Ia begitu ambisius hingga membuat dunia ini terbelah menjadi dua, juga menbuat alat yang dapat membawa makhluk dari dunia luar masuk ke dalam dunianya. Itu adalah kesimpulanku saat ini, belum bisa menyimpulkan hal lebihnya, tentang alat apa yang digunakan dan juga siapa manusia pertama yang dengan bodohnya mengambil alat itu hingga berujung padaku.
Peri berambut merah itu terus menyerangku dengan sihir apinya, yang selalu kuredam dengan sihir angin, walau napasku sudah mulai terputus-putus. Hal ini pasti dikarenakan kurangnya latihanku dalam mengeluarkan mana. Sial, bisa-bisa hal yang tidak diinginkan terjadi kembali. Kalau aku kehabisan mana, sama saja, aku yang akan mati di sini.

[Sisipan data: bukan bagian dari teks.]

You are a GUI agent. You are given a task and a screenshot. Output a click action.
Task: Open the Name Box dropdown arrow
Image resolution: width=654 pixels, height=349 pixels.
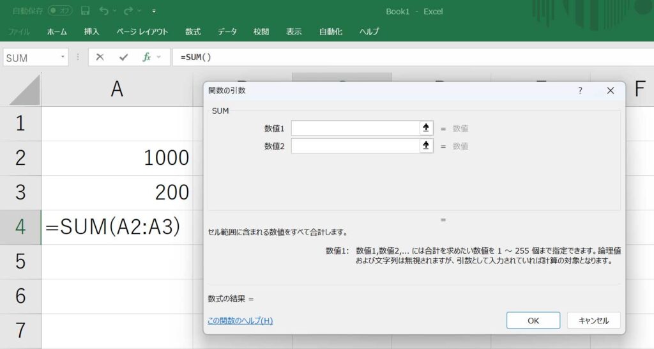pyautogui.click(x=63, y=57)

Aku menciptakan sebuah pusaran angin besar dan menyelipkan beberapa ranting pepohonan tajam yang ada di sekitarku. Aku melempar ranting-ranting tajam dalam balutan pusaran angin ke arahnya, berharap ia tidak bisa menghancurkan pusaran angin itu. Sejauh pengamatanku, ia tidak memiliki kemampuan sihir lain selain api. Kalau hanya sebuah pelindung api, seharusnya serangan besarku ini bisa menembusnya.
Ekspresinya terlihat panik dan sesuai dugaanku, serangan itu telak mengenai dirinya. Pandanganku mulai berkunang-kunang dan dunia ini terasa berputar. Sebuah ledakan terjadi dan tanpa kuketahui apa yang selanjutnya terjadi, aku mendengar suara yang familiar menyuruhku mundur dan berlindung.
Senyumku mengembang, aku diselamatkan lagi.